Proton exchange membrane fuel cell (PEMFC) has been widely used in diverse applications. However, degradation and durability problem is one of the biggest barriers to take PEMFCs into extensive commercial use. Prognostics and health management is an effective solution to this problem. In this study, we focus on its core technology prognostics and propose an individual difference conscious prediction method for PEMFC using a hybrid transfer learning approach to get higher accuracy. Firstly, a time-scale self-optimization local weighted regression method is designed to adaptively smooth the raw data to prominent the performance degradation trend. Then, to obtain a more similar curve to the predicted fuel cell as the training data of the prediction model, a transferability measurement method using cosine-distance selects the most similar historical test data. Furtherly, it is utilized to generate a more similar curve by a data transfer method combining a deep learning model named stacked autoencoder and a hybrid transfer learning strategy. Two types of transfer learning approaches are fused to maximally mine available information from historical data and previous models to help improve the similarity of the generated curve.

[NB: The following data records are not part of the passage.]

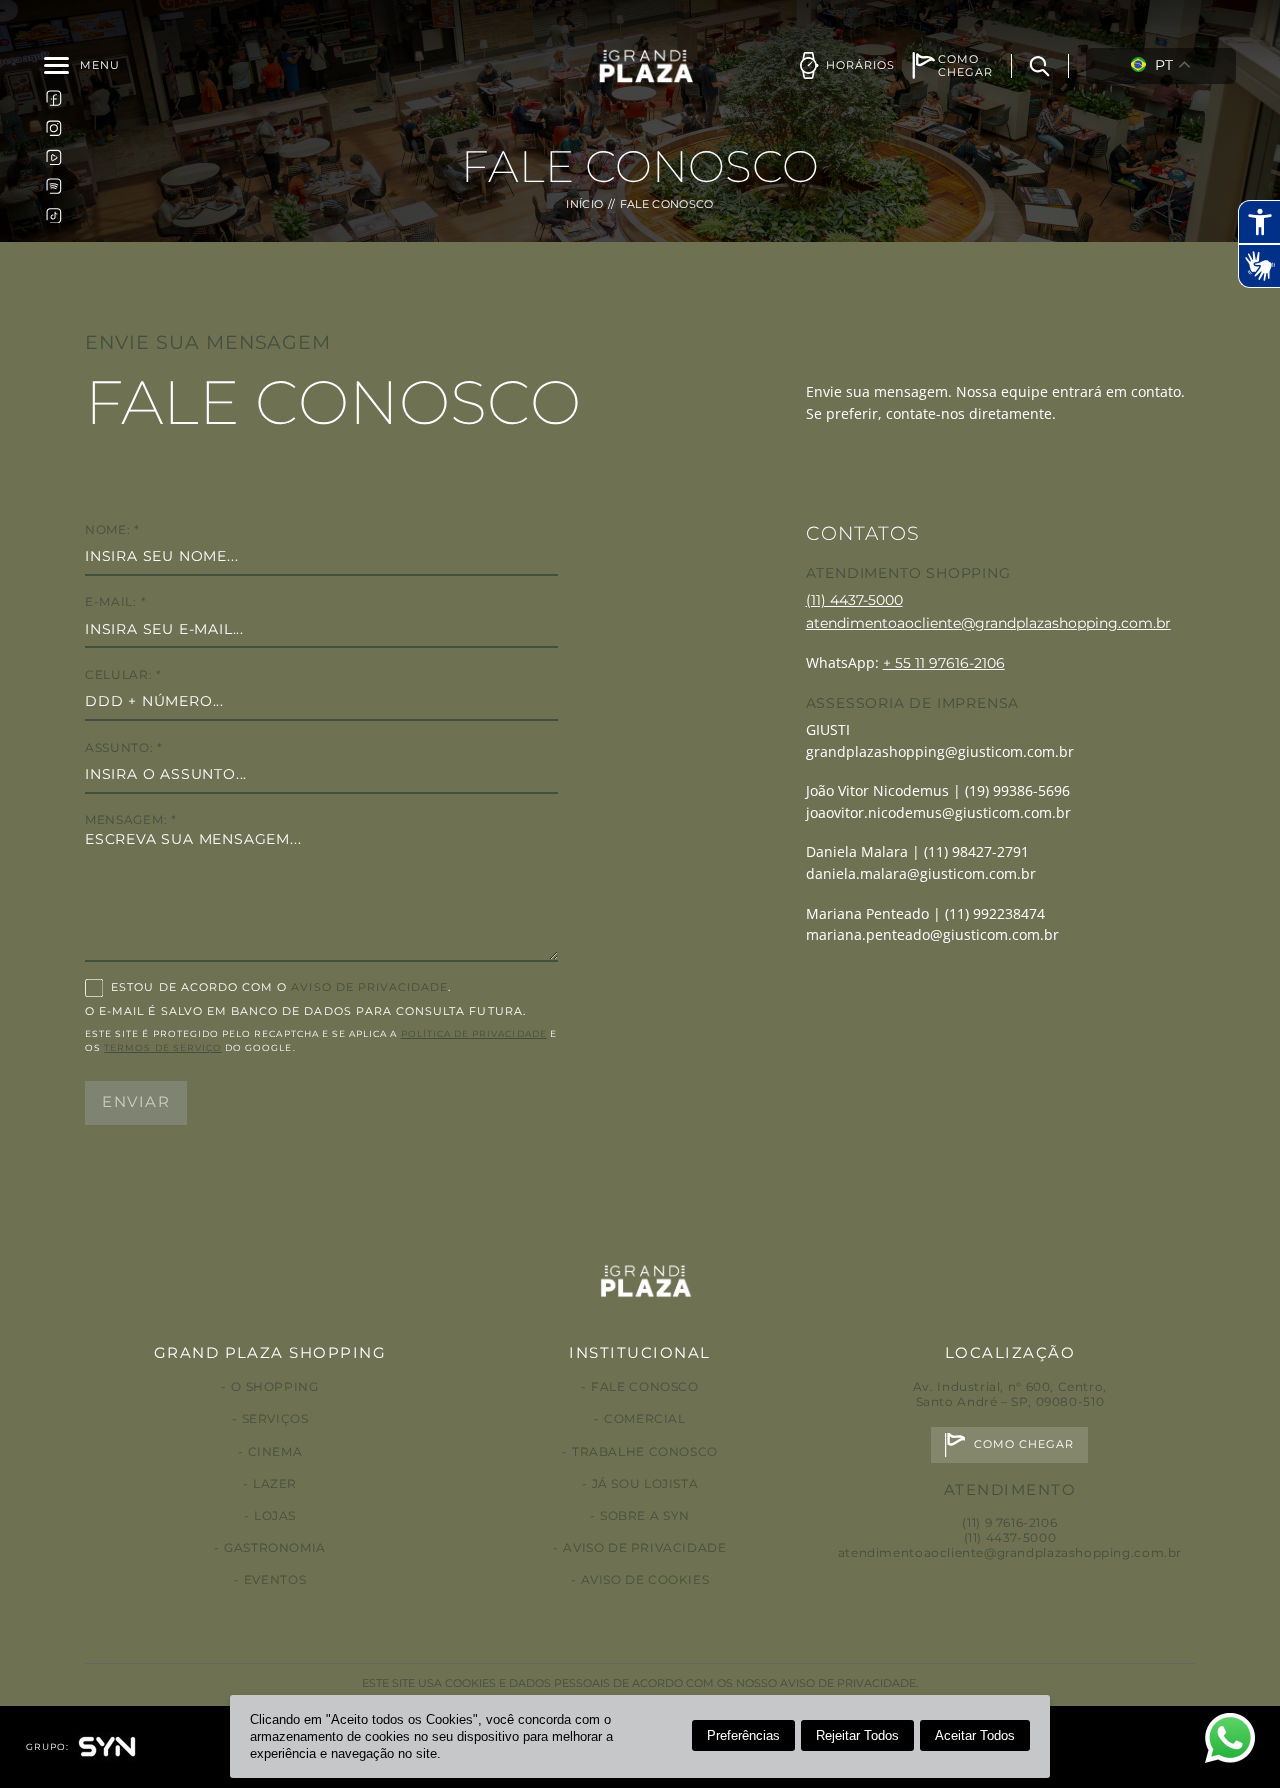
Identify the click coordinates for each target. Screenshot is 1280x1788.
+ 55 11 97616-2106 (944, 663)
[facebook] (54, 98)
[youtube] (54, 156)
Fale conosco (644, 1386)
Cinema (275, 1451)
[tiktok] (54, 215)
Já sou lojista (645, 1483)
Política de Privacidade (474, 1034)
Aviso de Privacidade (369, 987)
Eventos (275, 1579)
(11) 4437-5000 (854, 600)
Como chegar (1024, 1444)
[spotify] (54, 186)
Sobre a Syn (645, 1515)
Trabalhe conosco (645, 1451)
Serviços (275, 1418)
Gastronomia (275, 1547)
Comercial (645, 1418)
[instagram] (54, 127)
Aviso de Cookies (645, 1579)
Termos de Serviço (163, 1048)
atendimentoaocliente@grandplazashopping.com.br (988, 623)
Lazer (275, 1483)
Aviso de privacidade (644, 1547)
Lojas (275, 1515)
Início (584, 204)
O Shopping (274, 1386)
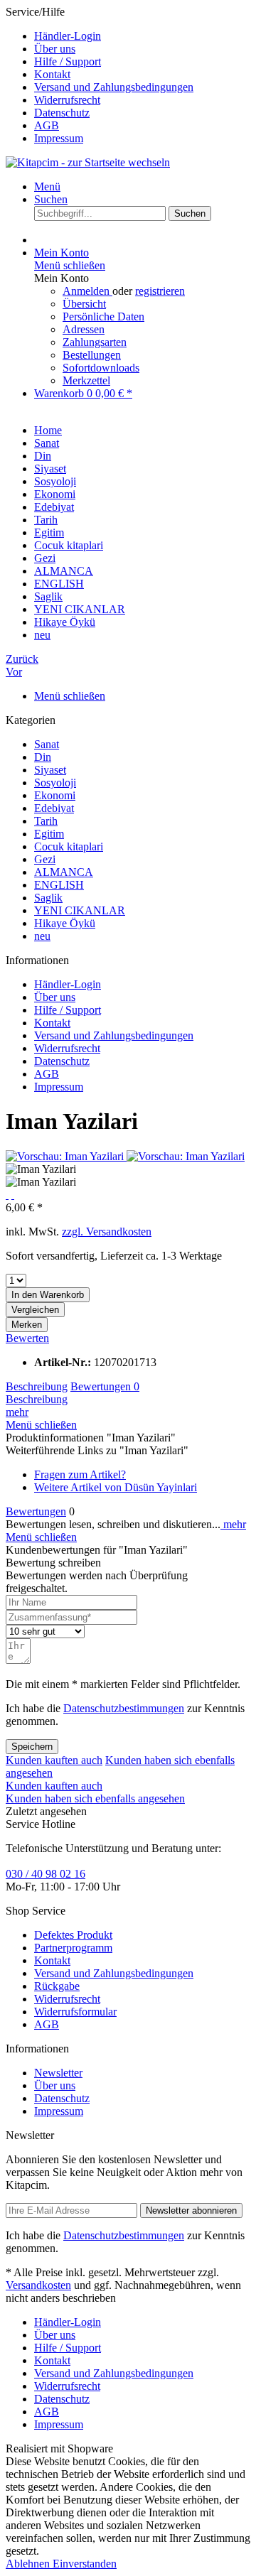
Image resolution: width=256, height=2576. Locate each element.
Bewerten (27, 1338)
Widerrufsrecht (67, 100)
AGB (46, 125)
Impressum (58, 138)
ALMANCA (63, 872)
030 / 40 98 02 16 (45, 1874)
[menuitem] (142, 36)
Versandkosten (38, 2285)
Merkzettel (86, 380)
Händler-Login (67, 36)
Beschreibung (37, 1386)
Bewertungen (104, 1386)
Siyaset (50, 770)
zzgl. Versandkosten (106, 1231)
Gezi (44, 859)
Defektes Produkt (73, 1935)
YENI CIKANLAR (79, 910)
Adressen (84, 329)
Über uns (54, 49)
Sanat (46, 744)
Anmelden (87, 291)
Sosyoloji (55, 782)
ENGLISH (59, 885)
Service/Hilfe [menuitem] (99, 75)
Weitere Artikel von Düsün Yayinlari (115, 1487)
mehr (17, 1412)
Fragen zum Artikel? (80, 1474)
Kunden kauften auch (54, 1760)
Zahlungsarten (95, 342)
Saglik (48, 898)
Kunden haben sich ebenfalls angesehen (95, 1798)
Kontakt (52, 74)
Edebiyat (54, 808)
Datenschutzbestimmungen (123, 1708)
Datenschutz (62, 113)
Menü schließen (69, 265)
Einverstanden (85, 2564)
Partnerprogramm (73, 1948)
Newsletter (58, 2073)
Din (42, 757)
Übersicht (84, 304)
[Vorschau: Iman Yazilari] (66, 1156)
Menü (47, 186)
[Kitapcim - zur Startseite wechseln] (88, 162)
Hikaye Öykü (64, 923)
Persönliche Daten (103, 316)
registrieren (160, 291)
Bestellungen (92, 355)
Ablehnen (29, 2564)
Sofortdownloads (101, 368)
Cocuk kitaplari (68, 846)
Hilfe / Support (67, 61)
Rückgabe (57, 1986)
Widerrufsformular (75, 2012)
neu (42, 936)
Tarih (46, 821)
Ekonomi (54, 795)
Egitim (49, 834)
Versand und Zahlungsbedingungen (113, 87)
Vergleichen (35, 1309)
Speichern (32, 1746)
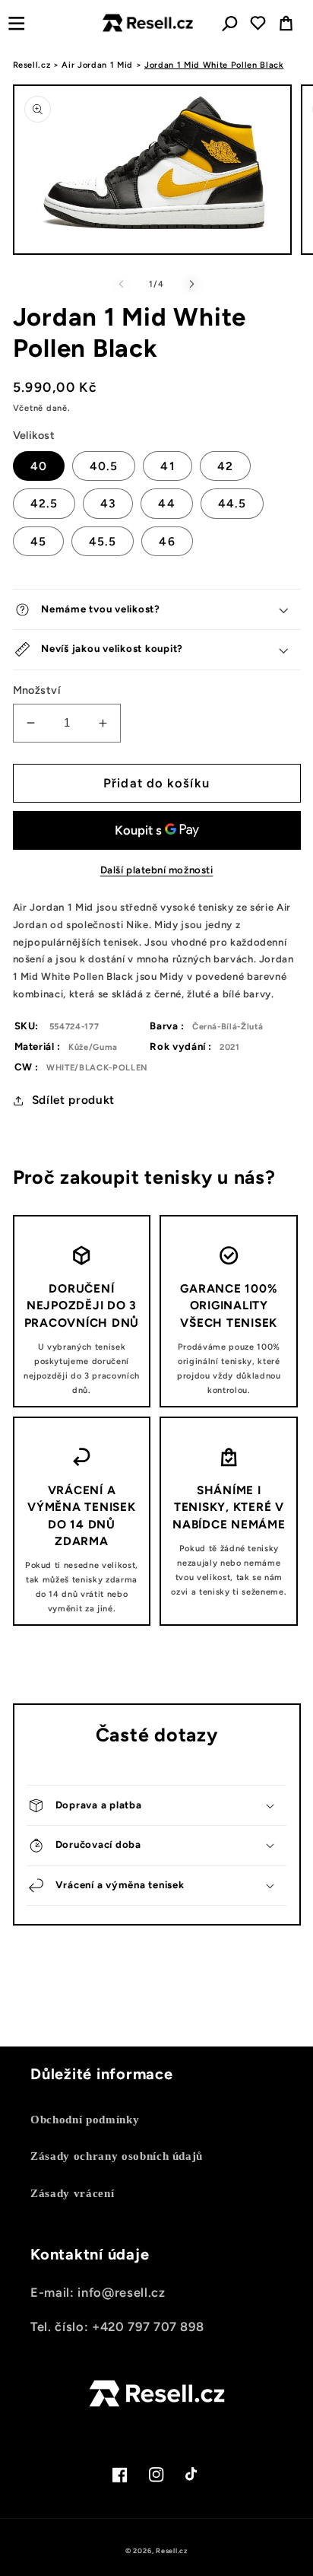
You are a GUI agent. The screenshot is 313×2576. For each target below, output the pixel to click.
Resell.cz (32, 65)
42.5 (44, 503)
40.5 (104, 466)
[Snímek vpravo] (191, 284)
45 (38, 541)
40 (38, 466)
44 (166, 503)
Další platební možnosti (156, 869)
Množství (37, 690)
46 (167, 541)
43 (107, 503)
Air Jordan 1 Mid (97, 65)
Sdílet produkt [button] (73, 1099)
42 (225, 466)
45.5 (102, 541)
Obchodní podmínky (84, 2119)
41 (167, 466)
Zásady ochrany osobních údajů (116, 2155)
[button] (16, 23)
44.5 (232, 503)
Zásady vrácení (72, 2192)
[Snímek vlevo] (121, 284)
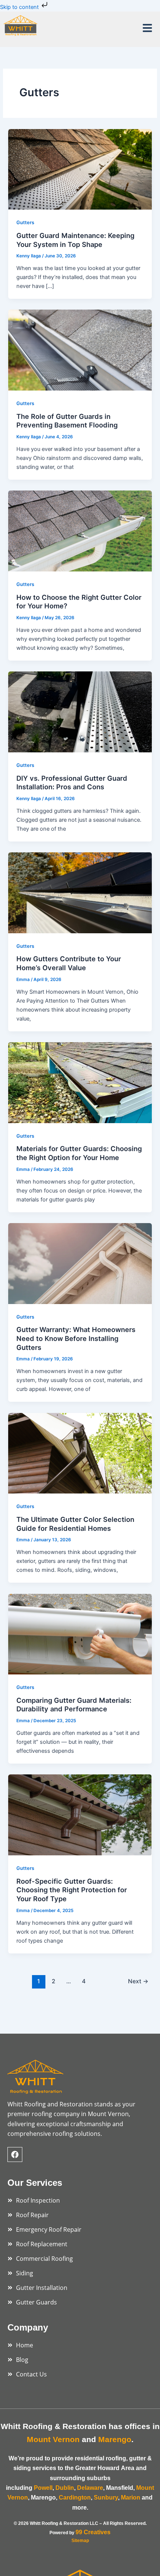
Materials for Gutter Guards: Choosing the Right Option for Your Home (79, 1153)
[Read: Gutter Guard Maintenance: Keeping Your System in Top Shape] (79, 169)
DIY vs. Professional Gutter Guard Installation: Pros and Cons (71, 782)
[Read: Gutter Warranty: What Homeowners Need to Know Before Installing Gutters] (79, 1263)
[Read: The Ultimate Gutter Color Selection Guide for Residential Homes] (79, 1453)
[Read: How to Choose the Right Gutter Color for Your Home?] (79, 530)
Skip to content (20, 7)
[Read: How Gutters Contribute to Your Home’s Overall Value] (79, 892)
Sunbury (106, 2497)
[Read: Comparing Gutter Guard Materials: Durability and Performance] (79, 1633)
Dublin (64, 2488)
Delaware (90, 2488)
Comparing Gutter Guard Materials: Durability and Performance (73, 1704)
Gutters (25, 222)
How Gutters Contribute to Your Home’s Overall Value (68, 963)
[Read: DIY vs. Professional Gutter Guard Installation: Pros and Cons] (79, 711)
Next (138, 1981)
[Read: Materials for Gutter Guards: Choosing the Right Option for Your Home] (79, 1082)
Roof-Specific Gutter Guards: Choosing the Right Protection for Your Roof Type (71, 1890)
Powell (43, 2488)
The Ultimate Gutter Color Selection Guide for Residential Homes (75, 1523)
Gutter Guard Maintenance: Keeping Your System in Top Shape (75, 239)
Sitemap (80, 2540)
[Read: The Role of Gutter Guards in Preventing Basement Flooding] (79, 350)
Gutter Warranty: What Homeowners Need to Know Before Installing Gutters (75, 1338)
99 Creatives (93, 2532)
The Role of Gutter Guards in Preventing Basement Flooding (67, 420)
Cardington (75, 2497)
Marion (131, 2497)
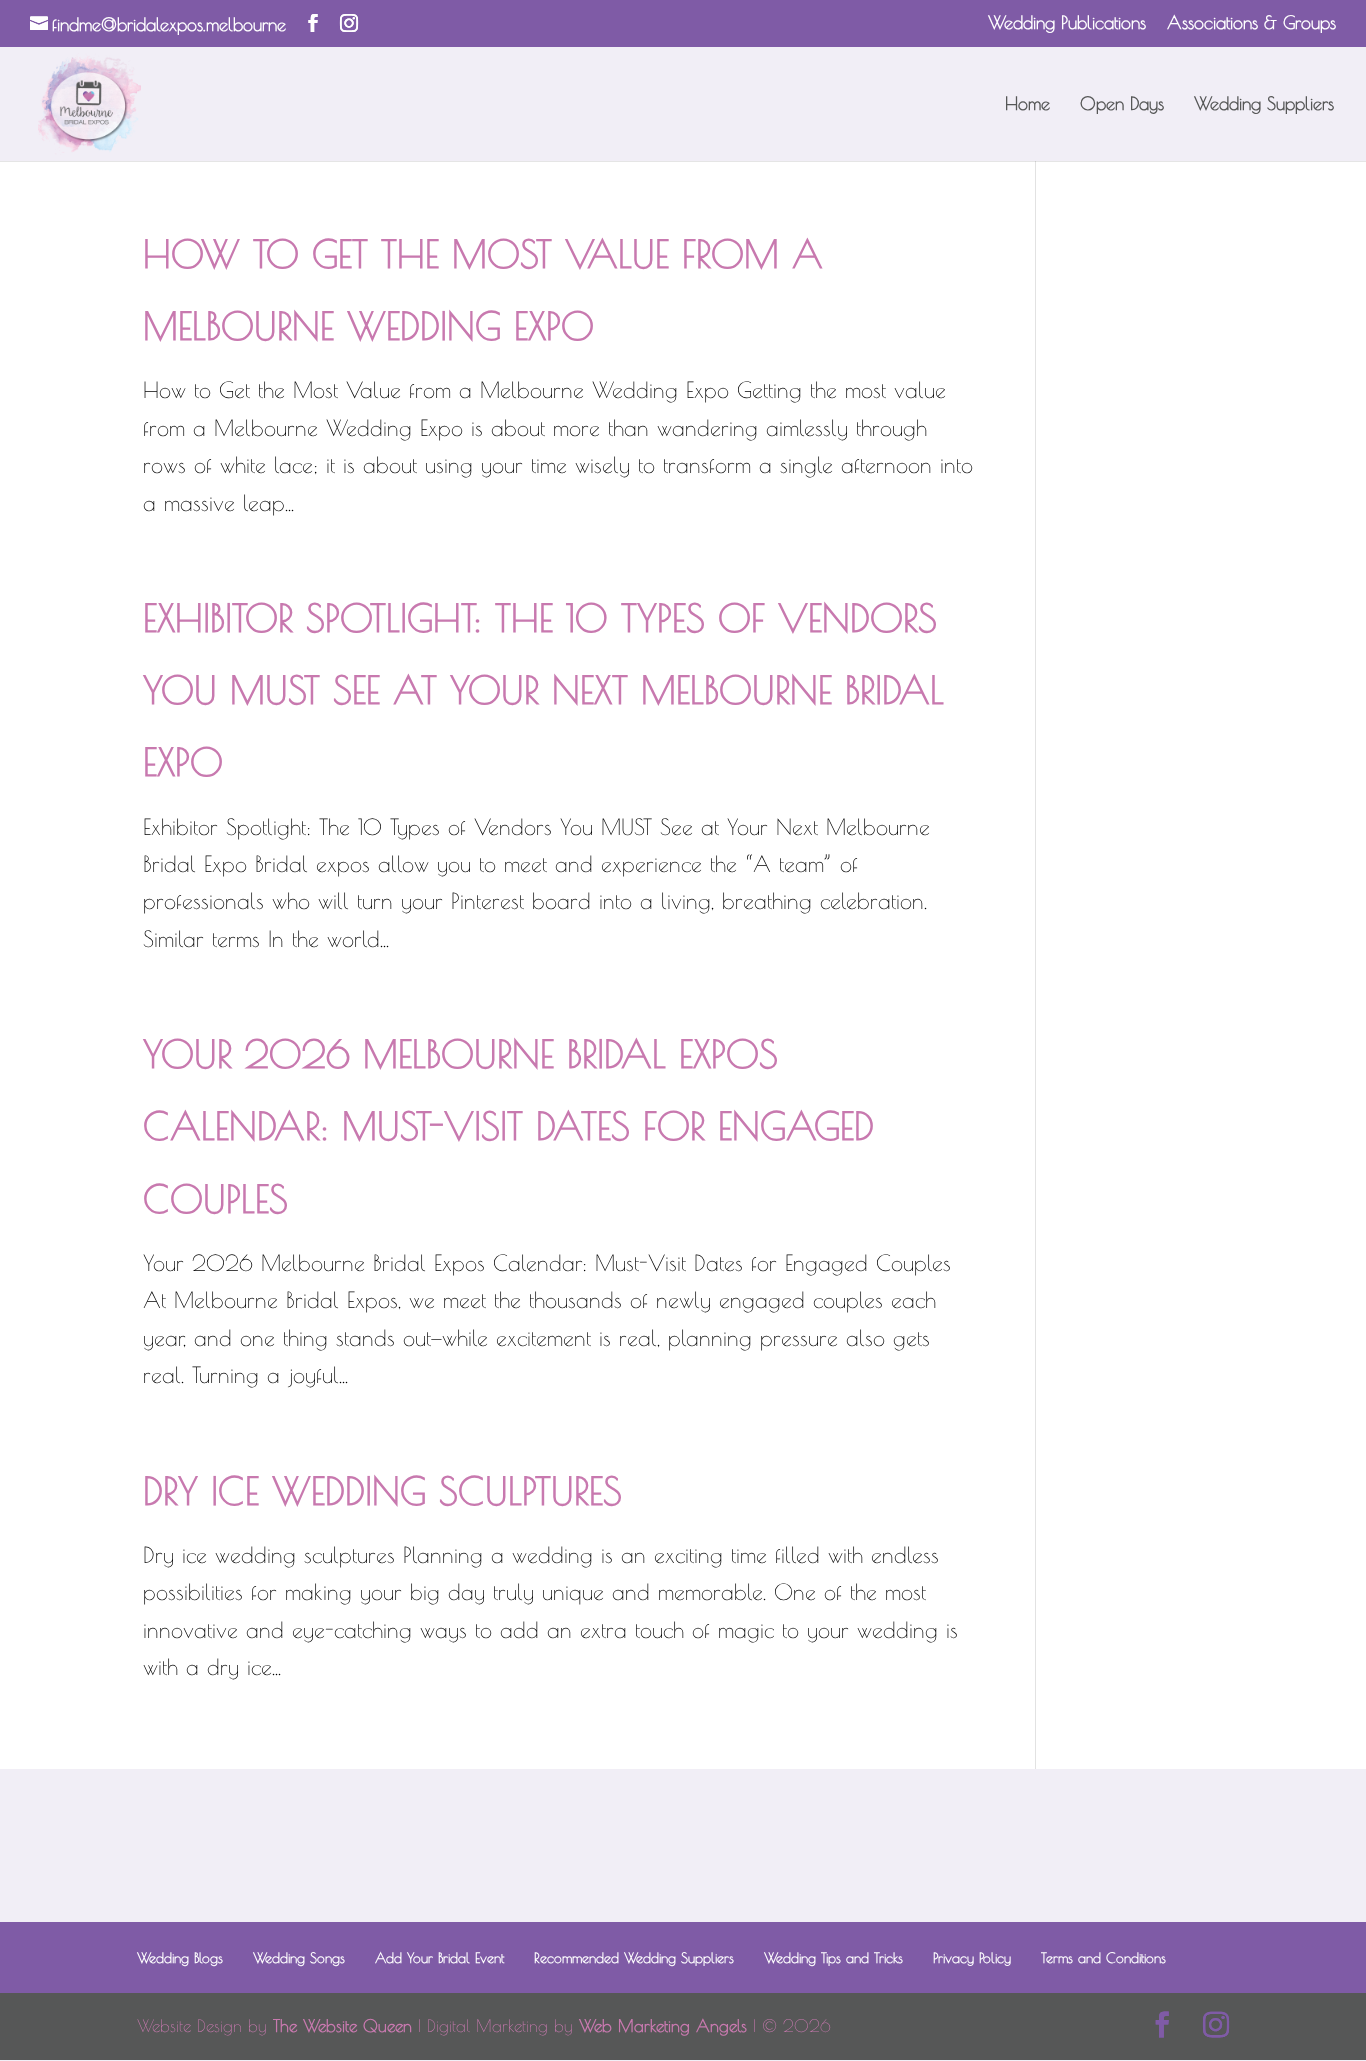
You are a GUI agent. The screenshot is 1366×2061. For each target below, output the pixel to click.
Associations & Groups (1251, 23)
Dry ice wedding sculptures (382, 1490)
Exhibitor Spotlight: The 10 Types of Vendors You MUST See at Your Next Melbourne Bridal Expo (543, 689)
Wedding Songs (299, 1958)
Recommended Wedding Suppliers (634, 1958)
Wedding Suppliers (1264, 105)
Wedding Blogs (180, 1958)
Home (1027, 105)
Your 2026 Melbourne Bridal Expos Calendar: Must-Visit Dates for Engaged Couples (508, 1125)
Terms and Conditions (1103, 1958)
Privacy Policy (972, 1958)
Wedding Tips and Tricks (833, 1958)
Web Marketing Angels (663, 2026)
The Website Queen (342, 2026)
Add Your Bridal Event (439, 1958)
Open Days (1122, 105)
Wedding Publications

In this process, the common degradation information of all cells and individual information of the predicted cells are considered to improve generation quality. Finally, a prediction model using stacked Long-short Term Memory(LSTM) having a significant advantage in modeling series relation is trained by the generated samples cut with variable width sliding windows and estimates remaining useful life(RUL) the target fuel cell. Experimental validation data are employed to verify the effectiveness of the proposed algorithm. Satisfying results are also obtained by accuracy comparison under different smoothing scales, numbers of transferable samples, and prediction methods.